The bottom line is that concern about crime is often a proxy for broader fears about social disorder. Public safety is about more than just the number of robberies and assaults that occur in a given year; it is also about whether people feel safe when they leave their homes. And those vibes have been way off during the past four years.


What Do Americans Want Policymakers to Do About Public Safety?

Regardless of why concerns about crime have grown, elected officials across the political spectrum have reacted to this news by re-discovering their love for police and prisons. In his 2022 State of the Union address, President Biden declared, “We should all agree the answer is not to defund the police. It’s to fund the police. Fund them. Fund them. Fund them with the resources and training — resources and training they need to protect our communities.”

Even policymakers inclined towards reform have felt compelled to retreat in the face of political backlash.

“People feel like backlash is like the weather, that there’s nothing you can do except wait for it to pass,” Rahman said.

The reality is that voters remain receptive to policies aimed at reducing the harms of police violence, criminalization, and mass incarceration as long as policymakers also offer solutions to improve public safety.

The same Gallup poll in which the majority of adults surveyed said the criminal-legal system is “not tough enough” also found that most Americans don’t think police and prisons are the answer. In response to a question that asked whether “more money and effort should go to addressing social and economic problems such as drug addiction, homelessness, and mental health” or, instead, “more money and effort should go to strengthening law enforcement,” 64 percent of respondents picked the first option.

Bolstering these findings, a poll commissioned by Vera Action in September found that the majority of voters prefer increased funding to address the root causes of crime and disorder, such as better schools, affordable housing, mental health care, drug addiction treatment, and reduced access to firearms.

Vera Action

The poll also found that voters were more likely to support candidates who embraced a comprehensive approach to public safety. In contrast, when both candidates used “tough on crime” messaging, voters were more likely to pick the Republican.

# Task item
In the passage on public safety, what percentage of Gallup respondents said more money and effort should go to addressing social and economic problems rather than strengthening law enforcement?

# Data block
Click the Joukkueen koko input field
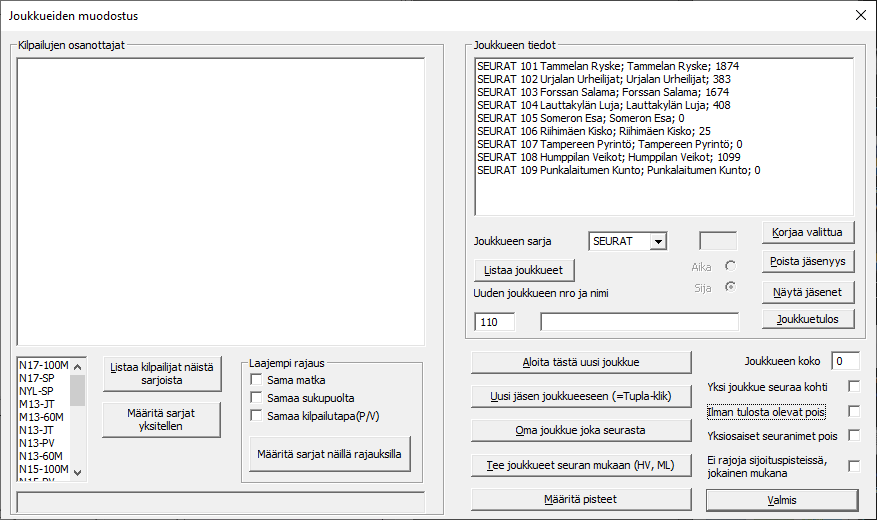 845,360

# Answer for the task
64 percent